= EXERCISE OBJECTIVE =
Once the line holding "Given: Pick the" is found in the listing below, write it out and each later line exactly, up to and including the one holding "Click the export".

──────── DATA RECORDS ────────

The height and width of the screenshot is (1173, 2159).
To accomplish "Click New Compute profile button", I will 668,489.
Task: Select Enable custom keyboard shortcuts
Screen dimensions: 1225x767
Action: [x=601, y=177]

────────
──────── DATA RECORDS ────────

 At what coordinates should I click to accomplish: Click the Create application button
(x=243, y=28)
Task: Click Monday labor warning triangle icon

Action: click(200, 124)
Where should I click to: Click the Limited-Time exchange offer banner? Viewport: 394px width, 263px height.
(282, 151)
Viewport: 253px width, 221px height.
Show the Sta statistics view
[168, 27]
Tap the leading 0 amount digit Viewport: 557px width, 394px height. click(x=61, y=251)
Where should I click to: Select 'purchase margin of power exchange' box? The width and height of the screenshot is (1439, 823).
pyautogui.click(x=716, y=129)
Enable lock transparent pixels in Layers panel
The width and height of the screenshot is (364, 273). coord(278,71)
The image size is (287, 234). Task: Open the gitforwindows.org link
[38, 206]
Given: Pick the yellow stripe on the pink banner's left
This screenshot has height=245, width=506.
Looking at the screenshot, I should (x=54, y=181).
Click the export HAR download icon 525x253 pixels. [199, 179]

────────
──────── DATA RECORDS ────────

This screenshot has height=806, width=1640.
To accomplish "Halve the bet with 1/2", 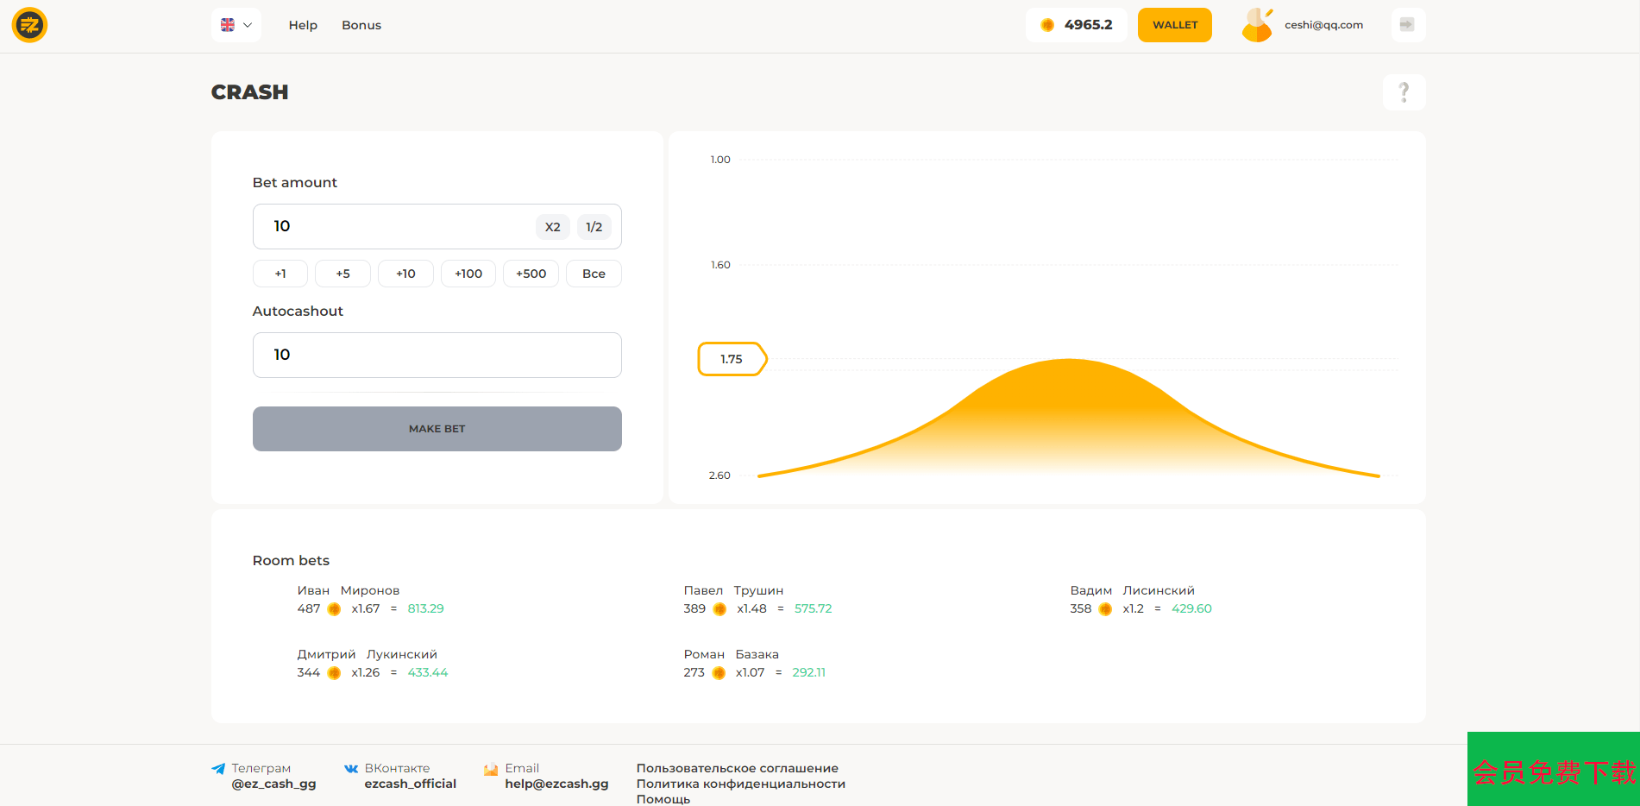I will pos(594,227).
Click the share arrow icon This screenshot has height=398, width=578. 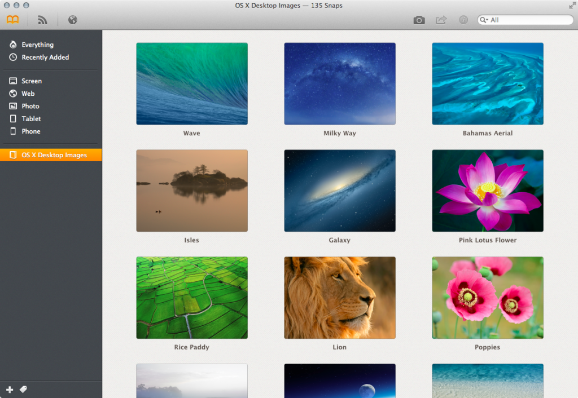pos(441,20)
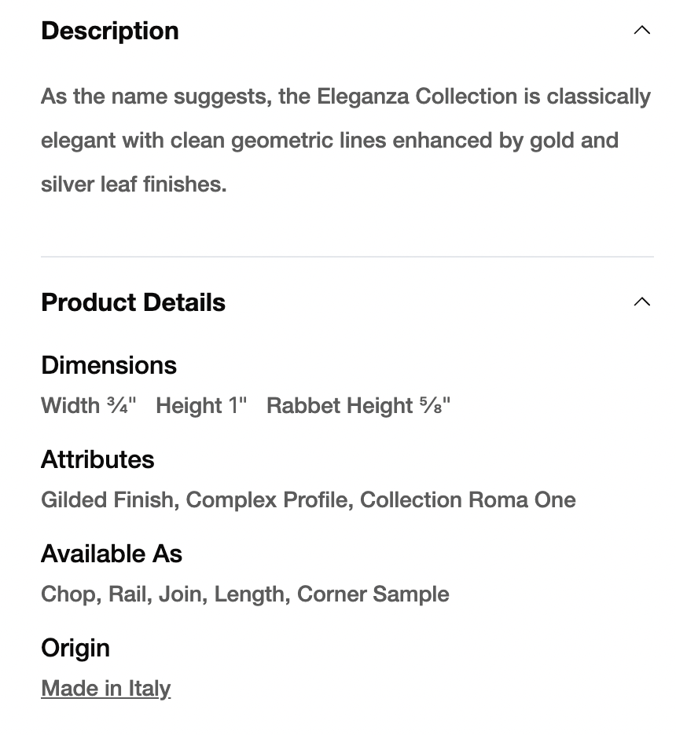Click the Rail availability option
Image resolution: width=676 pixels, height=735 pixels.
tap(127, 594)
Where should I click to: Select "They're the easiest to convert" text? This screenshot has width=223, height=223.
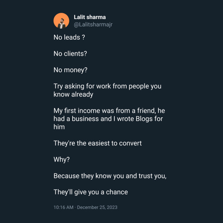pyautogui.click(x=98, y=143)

────────

= RESULT OF THE EXERCISE =
Given: Pick the yellow stripe on the pink banner's left
This screenshot has height=245, width=506.
Looking at the screenshot, I should (x=54, y=181).
Click the export HAR download icon 525x253 pixels. [199, 179]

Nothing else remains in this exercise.